Modification of the fatty acid binding profile of liver fatty acid binding protein (L-FABP)

Abstract

Low molecular-weight fatty acid binding protein (L-FABP) was purified from rat liver by a combination of gel filtration and affinity chromatography. The purified protein had a molecular weight of 14,000 Daltons as determined by sodium dodecyl sulfate-polyacrylamide gel electrophoresis and fast protein liquid chromatography (FPLC) gel filtration chromatography. Isoelectric focusing of delipidated preparations gave a major protein band with a pl of 7.5. Delipidated L-FABP was used to determine binding constants for individual saturated, monounsaturated, and polyunsaturated fatty acids. For fatty acids of chain length greater than C14 there was no apparent selectivity based on chain length or degree of unsaturation. When delipidated L-FABP was incubated with an equimolar (0.3 mmol/L) mixture of fatty acids; 16:0, 18:1 (n-9), 18:2(n-6), 20:3(n-6), 20:4(n-6), and 22:6(n-3) were bound at equivalent levels (0.18 mol/mol L-FABP).
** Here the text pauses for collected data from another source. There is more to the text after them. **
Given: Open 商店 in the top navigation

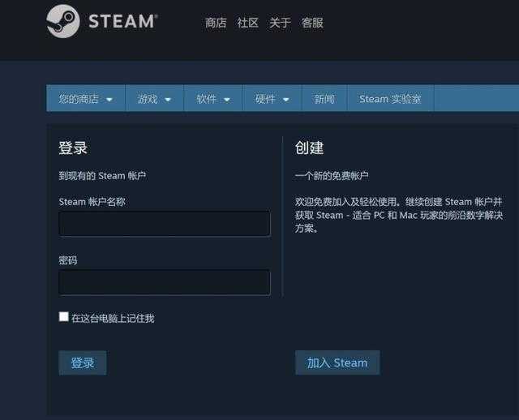Looking at the screenshot, I should [216, 23].
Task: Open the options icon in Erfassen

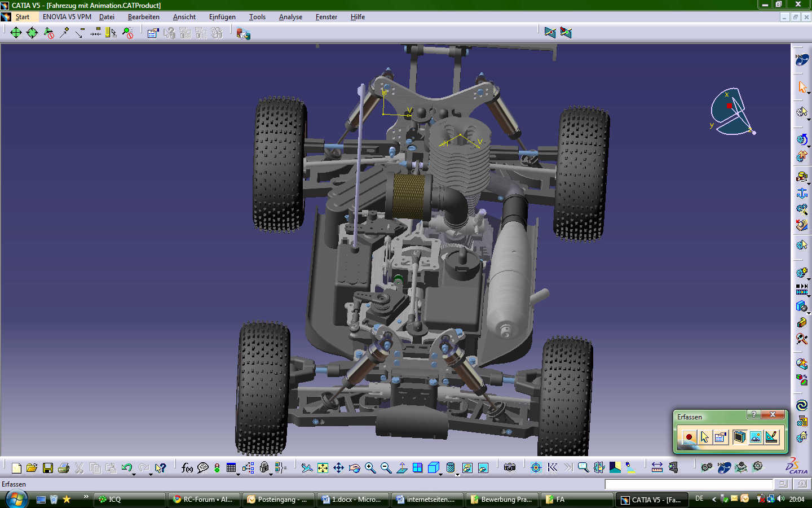Action: pos(721,437)
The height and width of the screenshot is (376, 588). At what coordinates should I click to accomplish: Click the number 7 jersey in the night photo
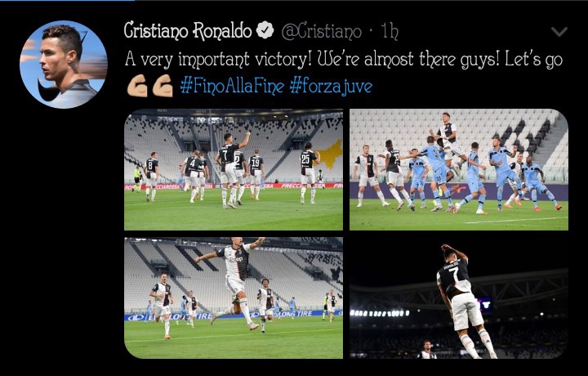tap(454, 275)
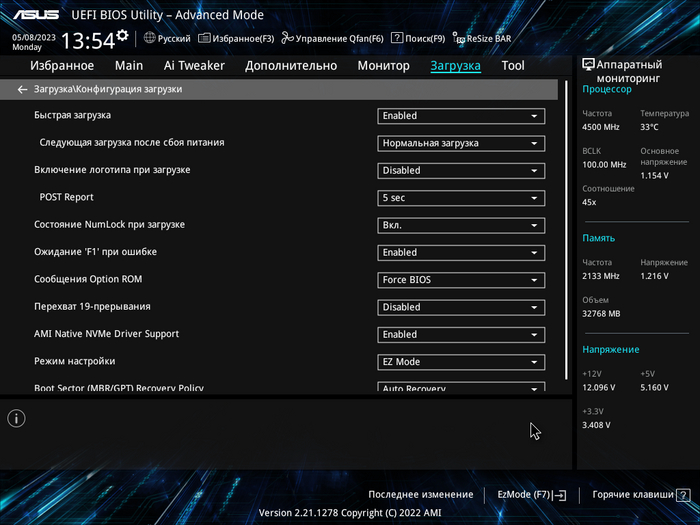
Task: Toggle AMI Native NVMe Driver Support setting
Action: tap(460, 334)
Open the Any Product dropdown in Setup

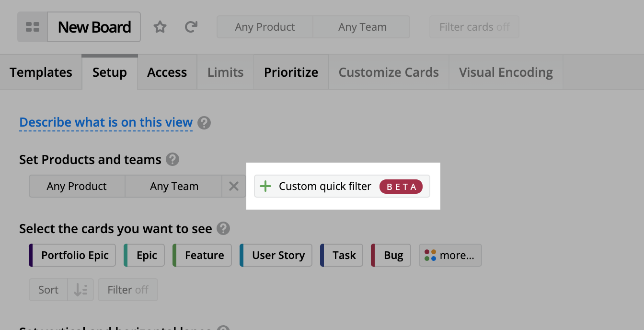coord(76,186)
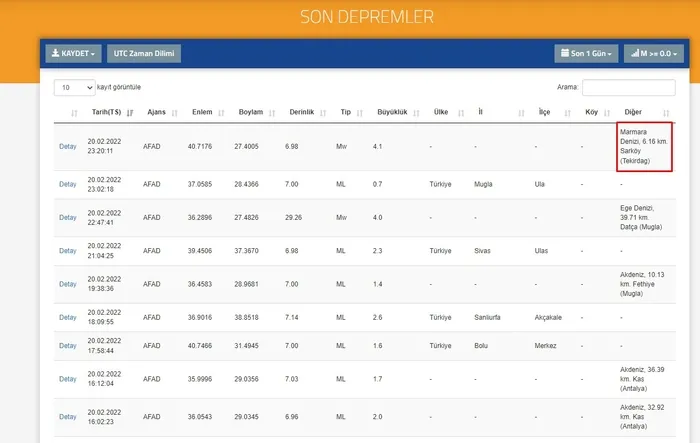This screenshot has width=700, height=443.
Task: Click sort icon next to Tarih(TS) column
Action: (x=130, y=113)
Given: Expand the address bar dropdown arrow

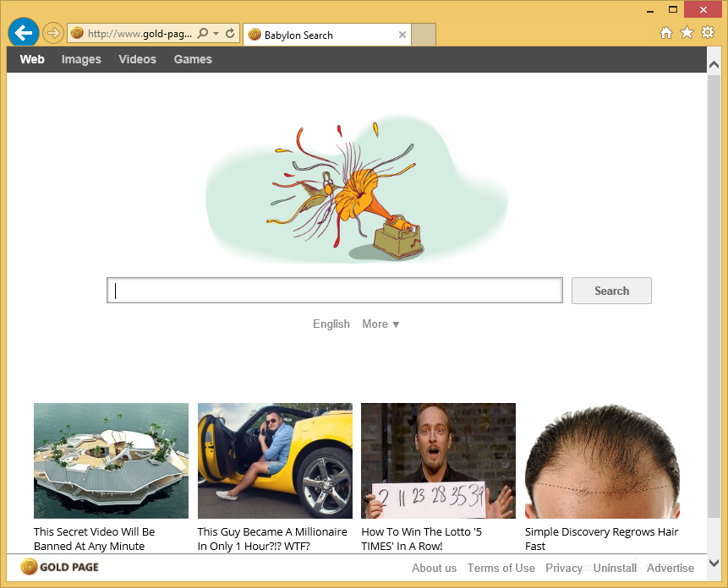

However, stearic acid was bound to a greater extent (approximately two fold) and 18:3(n-6) and 18:3(n-3) were bound to a lesser extent (50%). 12:0, 14:0, and 20:5(n-3) bound poorly to L-FABP. Thus, under these conditions fatty acid binding protein exhibits a selectivity that is not apparent from individual binding constants. When rats were maintained on different diets for 6 weeks, the concentration of L-FABP was reduced only in animals maintained on a fat-free diet. The apparent binding capacity of L-FABP (0.71 mol fatty acid per mol L-FABP) was the same for all diets. However, the endogenous fatty acid composition of L-FABP was strongly influenced by dietary fatty acid composition.